• [QUOTED PASSAGE]:
11. The instantaneous charge of a Leyden battery by the poles of a voltaic apparatus is another proof of the tension, and also the quantity, of electricity evolved by the latter. Sir H. Davy says,[2] "When the two conductors from the ends of the combination were connected with a Leyden battery, one with the internal, the other with the external coating, the battery instantly became charged; and on removing the wires and making the proper connections, either a shock or a spark could be perceived: and the least possible time of contact was sufficient to renew the charge to its full intensity."

12. In motion: i. Evolution of heat.—The evolution of heat in wires and fluids by the voltaic current is matter of general notoriety.

13. ii. Magnetism.—No fact is better known to philosophers than the power of the voltaic current to deflect the magnetic needle, and to make magnets according to certain laws; and no effect can be more distinctive of an electrical current.

• [GIVEN RECORDS]:
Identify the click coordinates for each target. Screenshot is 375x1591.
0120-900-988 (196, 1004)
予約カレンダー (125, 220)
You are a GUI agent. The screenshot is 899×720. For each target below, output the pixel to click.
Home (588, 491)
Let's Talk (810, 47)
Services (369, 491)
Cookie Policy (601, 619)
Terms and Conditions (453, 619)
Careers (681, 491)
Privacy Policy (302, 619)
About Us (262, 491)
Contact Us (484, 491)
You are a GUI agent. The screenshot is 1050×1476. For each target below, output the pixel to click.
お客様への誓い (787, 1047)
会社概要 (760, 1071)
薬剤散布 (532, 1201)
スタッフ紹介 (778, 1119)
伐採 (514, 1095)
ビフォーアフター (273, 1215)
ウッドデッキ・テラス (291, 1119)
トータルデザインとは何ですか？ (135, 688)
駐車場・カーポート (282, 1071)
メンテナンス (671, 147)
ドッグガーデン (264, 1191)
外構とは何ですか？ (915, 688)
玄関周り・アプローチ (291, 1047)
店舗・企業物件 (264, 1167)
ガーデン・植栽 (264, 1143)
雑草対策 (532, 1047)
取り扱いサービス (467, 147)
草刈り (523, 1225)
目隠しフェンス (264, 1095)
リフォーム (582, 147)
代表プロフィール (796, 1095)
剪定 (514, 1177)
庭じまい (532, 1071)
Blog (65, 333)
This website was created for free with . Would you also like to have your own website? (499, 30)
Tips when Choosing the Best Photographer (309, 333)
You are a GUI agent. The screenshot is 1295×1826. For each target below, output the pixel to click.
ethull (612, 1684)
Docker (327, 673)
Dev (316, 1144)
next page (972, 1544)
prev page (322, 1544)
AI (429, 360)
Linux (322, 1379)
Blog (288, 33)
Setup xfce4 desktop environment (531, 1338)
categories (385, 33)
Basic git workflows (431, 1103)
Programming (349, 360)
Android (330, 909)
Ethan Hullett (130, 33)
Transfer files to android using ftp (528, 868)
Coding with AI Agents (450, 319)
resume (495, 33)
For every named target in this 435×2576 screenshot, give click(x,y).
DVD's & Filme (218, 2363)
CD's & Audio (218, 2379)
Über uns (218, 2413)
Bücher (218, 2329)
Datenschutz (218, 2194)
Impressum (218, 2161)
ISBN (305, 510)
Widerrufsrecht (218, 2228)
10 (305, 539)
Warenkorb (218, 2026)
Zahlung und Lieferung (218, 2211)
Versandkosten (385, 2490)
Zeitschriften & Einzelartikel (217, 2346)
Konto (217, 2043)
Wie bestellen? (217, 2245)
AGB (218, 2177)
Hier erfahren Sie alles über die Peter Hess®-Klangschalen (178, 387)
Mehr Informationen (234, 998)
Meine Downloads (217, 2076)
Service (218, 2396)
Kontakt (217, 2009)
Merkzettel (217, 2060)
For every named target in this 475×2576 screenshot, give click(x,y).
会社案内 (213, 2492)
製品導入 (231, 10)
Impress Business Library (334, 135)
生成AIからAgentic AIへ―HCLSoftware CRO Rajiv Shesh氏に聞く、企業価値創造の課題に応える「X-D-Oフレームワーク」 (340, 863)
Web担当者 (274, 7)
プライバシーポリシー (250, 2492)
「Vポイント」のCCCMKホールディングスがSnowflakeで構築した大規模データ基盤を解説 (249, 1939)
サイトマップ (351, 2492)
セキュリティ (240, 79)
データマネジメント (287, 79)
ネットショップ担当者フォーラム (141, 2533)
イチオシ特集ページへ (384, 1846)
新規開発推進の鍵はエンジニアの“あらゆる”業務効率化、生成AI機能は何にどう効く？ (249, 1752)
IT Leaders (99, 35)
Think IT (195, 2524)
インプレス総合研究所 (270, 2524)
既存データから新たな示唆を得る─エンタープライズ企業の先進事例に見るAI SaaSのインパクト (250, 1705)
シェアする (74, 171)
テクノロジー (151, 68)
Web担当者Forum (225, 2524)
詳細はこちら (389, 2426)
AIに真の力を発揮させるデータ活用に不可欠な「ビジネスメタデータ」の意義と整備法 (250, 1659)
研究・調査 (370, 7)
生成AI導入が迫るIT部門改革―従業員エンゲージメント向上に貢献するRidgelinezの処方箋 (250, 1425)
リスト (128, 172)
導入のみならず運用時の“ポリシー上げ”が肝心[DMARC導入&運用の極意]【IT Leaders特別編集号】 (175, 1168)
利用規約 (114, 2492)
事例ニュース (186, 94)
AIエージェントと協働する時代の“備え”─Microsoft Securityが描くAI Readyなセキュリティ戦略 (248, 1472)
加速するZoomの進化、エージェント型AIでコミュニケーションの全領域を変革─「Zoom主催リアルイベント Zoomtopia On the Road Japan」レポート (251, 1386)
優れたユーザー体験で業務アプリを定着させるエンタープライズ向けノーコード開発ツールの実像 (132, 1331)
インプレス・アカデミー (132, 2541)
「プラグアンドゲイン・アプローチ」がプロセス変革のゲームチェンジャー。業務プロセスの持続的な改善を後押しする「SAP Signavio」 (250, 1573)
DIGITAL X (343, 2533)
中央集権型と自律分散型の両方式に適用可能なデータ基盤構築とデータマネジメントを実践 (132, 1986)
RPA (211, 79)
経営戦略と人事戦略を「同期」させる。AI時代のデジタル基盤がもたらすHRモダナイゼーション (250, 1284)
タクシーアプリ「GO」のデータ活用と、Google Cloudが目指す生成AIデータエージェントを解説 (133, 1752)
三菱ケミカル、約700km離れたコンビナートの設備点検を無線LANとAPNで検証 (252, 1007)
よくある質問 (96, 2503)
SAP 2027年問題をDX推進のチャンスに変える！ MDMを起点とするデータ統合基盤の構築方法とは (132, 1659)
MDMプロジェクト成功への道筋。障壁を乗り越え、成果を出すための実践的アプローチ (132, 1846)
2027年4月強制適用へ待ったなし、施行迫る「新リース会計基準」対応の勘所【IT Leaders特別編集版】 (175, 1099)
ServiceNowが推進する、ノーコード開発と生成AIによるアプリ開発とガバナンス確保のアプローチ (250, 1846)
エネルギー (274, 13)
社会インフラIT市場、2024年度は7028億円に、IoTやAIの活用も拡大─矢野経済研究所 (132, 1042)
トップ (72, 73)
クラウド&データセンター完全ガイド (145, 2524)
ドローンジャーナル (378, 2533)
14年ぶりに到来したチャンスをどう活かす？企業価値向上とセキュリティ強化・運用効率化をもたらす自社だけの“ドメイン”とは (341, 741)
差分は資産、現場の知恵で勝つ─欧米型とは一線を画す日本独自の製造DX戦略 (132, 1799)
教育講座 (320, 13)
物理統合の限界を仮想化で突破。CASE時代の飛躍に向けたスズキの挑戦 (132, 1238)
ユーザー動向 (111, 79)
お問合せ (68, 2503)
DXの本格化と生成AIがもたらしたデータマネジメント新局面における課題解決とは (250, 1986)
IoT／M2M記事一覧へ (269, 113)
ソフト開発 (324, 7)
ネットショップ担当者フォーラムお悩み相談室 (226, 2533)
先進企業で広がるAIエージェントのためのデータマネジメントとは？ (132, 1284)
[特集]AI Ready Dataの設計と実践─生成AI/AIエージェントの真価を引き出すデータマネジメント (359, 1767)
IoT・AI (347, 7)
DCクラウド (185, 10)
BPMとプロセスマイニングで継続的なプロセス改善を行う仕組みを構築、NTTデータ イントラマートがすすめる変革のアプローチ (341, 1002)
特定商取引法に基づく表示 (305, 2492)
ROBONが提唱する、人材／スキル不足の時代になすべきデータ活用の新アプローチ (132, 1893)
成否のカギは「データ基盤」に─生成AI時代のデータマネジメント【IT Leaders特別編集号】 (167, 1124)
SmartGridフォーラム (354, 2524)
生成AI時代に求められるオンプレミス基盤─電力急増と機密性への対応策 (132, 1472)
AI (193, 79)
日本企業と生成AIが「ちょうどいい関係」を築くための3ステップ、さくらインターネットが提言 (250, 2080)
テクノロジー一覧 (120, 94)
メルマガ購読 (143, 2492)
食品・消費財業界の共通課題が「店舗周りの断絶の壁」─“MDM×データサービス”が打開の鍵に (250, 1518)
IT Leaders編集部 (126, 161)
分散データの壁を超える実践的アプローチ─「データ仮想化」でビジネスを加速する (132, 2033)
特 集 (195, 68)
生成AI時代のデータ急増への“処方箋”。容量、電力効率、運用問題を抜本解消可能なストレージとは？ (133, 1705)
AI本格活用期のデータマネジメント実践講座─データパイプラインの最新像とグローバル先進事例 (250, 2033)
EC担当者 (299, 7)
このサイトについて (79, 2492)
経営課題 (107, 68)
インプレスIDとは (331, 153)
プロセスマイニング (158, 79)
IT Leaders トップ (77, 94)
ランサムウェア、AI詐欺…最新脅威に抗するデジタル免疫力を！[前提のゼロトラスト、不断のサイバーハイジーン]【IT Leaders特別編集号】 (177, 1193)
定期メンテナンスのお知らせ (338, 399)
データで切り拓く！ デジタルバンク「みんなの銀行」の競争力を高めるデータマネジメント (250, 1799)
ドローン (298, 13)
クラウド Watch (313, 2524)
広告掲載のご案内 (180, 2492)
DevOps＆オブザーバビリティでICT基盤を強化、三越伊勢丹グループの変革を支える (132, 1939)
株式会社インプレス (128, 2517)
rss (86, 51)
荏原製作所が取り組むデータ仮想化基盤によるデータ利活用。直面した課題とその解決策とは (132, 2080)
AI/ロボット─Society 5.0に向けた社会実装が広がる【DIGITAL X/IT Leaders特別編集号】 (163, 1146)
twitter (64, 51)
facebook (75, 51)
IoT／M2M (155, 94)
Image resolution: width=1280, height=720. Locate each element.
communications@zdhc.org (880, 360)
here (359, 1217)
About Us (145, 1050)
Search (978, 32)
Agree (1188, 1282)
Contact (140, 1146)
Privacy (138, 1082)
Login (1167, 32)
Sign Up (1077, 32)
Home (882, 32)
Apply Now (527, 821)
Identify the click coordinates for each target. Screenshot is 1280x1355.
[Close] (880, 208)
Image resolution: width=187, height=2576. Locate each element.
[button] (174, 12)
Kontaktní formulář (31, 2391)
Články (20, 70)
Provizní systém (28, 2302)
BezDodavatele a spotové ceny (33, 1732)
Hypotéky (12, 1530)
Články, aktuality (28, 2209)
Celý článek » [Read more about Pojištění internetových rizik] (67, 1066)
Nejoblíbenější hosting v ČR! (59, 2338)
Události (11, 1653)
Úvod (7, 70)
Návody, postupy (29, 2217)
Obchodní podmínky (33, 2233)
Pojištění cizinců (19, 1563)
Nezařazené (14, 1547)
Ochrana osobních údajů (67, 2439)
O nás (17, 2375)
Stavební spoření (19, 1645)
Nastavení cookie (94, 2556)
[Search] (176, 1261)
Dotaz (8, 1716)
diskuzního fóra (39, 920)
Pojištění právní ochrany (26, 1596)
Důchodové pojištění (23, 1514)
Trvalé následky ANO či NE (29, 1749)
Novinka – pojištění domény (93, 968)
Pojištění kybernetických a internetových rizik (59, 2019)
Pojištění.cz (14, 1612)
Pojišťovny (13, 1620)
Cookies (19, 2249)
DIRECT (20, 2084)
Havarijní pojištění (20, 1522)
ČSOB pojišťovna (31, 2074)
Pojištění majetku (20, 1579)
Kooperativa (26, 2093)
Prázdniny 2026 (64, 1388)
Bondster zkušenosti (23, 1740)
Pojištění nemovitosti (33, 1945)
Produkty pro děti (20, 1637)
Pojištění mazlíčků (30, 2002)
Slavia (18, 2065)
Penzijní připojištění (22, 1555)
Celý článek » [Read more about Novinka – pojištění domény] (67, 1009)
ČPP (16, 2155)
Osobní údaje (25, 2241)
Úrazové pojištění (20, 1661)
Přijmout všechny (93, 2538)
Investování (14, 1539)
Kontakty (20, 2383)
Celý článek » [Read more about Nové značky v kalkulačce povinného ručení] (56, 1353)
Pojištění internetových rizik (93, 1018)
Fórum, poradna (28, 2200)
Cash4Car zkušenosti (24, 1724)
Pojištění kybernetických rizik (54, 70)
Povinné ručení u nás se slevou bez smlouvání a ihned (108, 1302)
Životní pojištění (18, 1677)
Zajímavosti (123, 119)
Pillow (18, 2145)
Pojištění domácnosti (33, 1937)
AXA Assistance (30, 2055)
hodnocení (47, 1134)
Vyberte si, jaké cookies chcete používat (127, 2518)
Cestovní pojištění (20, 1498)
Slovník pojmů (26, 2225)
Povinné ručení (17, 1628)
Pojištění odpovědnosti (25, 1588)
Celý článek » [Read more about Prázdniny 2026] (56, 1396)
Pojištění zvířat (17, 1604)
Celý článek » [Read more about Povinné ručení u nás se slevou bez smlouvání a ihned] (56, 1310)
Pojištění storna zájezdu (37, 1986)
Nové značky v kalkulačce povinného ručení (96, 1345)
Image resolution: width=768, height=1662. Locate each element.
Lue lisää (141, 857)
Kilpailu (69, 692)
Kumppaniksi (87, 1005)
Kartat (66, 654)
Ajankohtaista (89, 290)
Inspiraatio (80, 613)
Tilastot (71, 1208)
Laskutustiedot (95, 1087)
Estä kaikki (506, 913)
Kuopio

• [DIRECTIVES]:
• 1. In the passage on voltaic electricity, what was enough to renew the Leyden battery's charge to its full intensity?
• 2. Retype the passage on voltaic electricity from "12. In motion: i." up to and including "an electrical current.".
• 3. List every effect of the voltaic current that paragraphs 12 and 13 of the passage on voltaic electricity mention.

• [SOLUTIONS TO EACH TASK]:
• 1. The least possible time of contact was enough to renew the charge to its full intensity.

• 2.
12. In motion: i. Evolution of heat.—The evolution of heat in wires and fluids by the voltaic current is matter of general notoriety.

13. ii. Magnetism.—No fact is better known to philosophers than the power of the voltaic current to deflect the magnetic needle, and to make magnets according to certain laws; and no effect can be more distinctive of an electrical current.

• 3.
- Evolution of heat in wires and fluids
- Deflecting the magnetic needle
- Making magnets according to certain laws